My brother has a knack for empathy at times. He knew I was hurting (which didn't need much empathy, to be fair) and knew that I was avoiding dealing with the pair of them. It's a trouble when you're a triplet, there's always someone to break the tie and I did not want to be outnumbered for this. Not that I knew what I was going to say, any time I had thought of it this morning I just felt the bottom fall out of my stomach and a hollow, aching pain fill me.
"What do you need, Ellie? I got the morning free. We can hang here, I can go with you to meet them, I can kick you out if you need that push?" That was tempting. I could see how Izzy tried to explain what I saw to someone else. 'Gee, it seemed fun to pose as my prissy sister while my brother butt-fucked me.'
"Tempting, but no," I sighed reluctantly. "It's a triplet thing, I have to do this alone."
***
Izzy, for once in her sodding life, listened to me and was out when I got in, leaving me free to shower away last nights sex,shave my legs and tame my bush. No, I had no designs on sleeping with Tom again but it was frankly embarrassing to be caught as a wild woman of the highlands and I felt better for taking care of myself.
I was sitting on my bed - sheets freshly changed for me which I'll put to a pair of guilty consciences - in my dressing gown drying my hair when Izzy got home, warned by her key in the door as I clicked the dryer off to sort a tangle.
"Ellie? You home?" She knew perfectly well I was home, damn bitch, my coat was right beside the fucking door and-
Ooo-kay, it's possible I have a little bit of pent up anger tucked away. I took a breath, clicked on the hairdryer and ignored her. I'd love to say I'm the bigger woman, that I was calming down my anger but I just wanted to make the bitch stew and wait for me to be ready.
It took ten more minutes to dry my hair, then a couple more to get dressed. Only jeans and a polo shirt, but the longer she waited the better, far as I cared. That and, you know, I might have procrastinated just a little. Eventually though I ran out of things to do and had to open the door and step into the living room.

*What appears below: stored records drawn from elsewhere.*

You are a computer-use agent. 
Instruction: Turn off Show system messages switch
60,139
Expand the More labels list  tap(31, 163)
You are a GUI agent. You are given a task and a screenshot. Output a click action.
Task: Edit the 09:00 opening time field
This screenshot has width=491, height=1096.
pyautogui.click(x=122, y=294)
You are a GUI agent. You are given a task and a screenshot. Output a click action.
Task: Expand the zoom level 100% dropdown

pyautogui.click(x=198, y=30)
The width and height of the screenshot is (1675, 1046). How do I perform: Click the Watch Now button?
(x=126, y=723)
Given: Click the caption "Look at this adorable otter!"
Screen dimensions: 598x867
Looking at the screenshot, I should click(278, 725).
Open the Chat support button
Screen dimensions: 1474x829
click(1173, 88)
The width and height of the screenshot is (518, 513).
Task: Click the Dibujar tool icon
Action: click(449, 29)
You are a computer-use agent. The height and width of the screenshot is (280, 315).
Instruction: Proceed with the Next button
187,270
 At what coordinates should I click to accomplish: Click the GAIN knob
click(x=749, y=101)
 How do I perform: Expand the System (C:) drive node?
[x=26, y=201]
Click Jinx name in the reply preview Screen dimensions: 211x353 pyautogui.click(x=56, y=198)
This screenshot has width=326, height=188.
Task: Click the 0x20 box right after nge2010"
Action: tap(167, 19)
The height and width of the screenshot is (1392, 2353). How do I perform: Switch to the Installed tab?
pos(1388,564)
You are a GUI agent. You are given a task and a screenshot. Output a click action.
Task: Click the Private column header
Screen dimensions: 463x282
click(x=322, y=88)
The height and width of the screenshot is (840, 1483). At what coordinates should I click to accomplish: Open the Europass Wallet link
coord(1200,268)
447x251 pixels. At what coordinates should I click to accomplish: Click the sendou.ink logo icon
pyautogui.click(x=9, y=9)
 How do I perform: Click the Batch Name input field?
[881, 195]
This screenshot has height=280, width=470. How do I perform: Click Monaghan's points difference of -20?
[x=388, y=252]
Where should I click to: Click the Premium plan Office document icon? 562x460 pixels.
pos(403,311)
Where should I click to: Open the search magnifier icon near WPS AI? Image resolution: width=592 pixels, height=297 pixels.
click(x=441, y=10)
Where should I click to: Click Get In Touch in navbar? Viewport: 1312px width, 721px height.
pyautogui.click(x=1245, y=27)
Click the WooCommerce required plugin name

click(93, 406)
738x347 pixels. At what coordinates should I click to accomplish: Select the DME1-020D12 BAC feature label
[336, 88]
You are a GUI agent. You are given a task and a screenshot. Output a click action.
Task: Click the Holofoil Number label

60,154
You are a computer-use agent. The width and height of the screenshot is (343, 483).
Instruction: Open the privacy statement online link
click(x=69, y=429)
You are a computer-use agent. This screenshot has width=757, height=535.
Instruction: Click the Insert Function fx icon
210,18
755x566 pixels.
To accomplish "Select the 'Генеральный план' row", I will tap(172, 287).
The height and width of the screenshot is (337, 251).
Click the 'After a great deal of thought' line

Izzy and I stared at each other from either side of the door, her right hand half raised towards the handle. I don't know how things are for other siblings, but we three can read each other pretty well and Izzy was nervous as hell. A flush of vindication ran through me. She's the most confident of us and was always the ringleader when we got into trouble growing up. I'd assumed she was the instigator of everything her and Malc had done. And she was scared of me.
I raised my eyebrow. No fucking way was I making this easy on her.
"Ellie, I'm sorry. We never meant for you to find out about that." Oh boy, that was her opening gambit? I clenched my fists, tensing my arms to keep from lashing out.
"Find. Out?" I almost spat the words at her and I read the anger flare in her stance.
"Yeah, find out. If you'd just stayed out like I messaged you-"
"What? You two could keep fucking and laughing at me all night long?" I shoved past her, the bundle of tension needing release and stomping to the kitchen seemed like a better idea than punching her again. This was unlikely to hurt me, at least. Izzy skipped back out of my way.
"What the hell do you mean, laughing? Who was laughing at you, Ellie? Wasn't us." I spun on her, finger jabbing as I threw her words at her in mockery.
"'Fuck my up-tight arse.' That sound fucking familiar, you damn shitty dyke." I knew the second I spoke that I'd made a huge fucking mistake. True enough, Izzy snapped from worry to anger and stepped into my personal space.
"Really, Ellie? Homophobia? Of all people, my twin-fucking-sister uses that on me?" I dropped my gaze as she growled at me, abashed, and took a breath before speaking.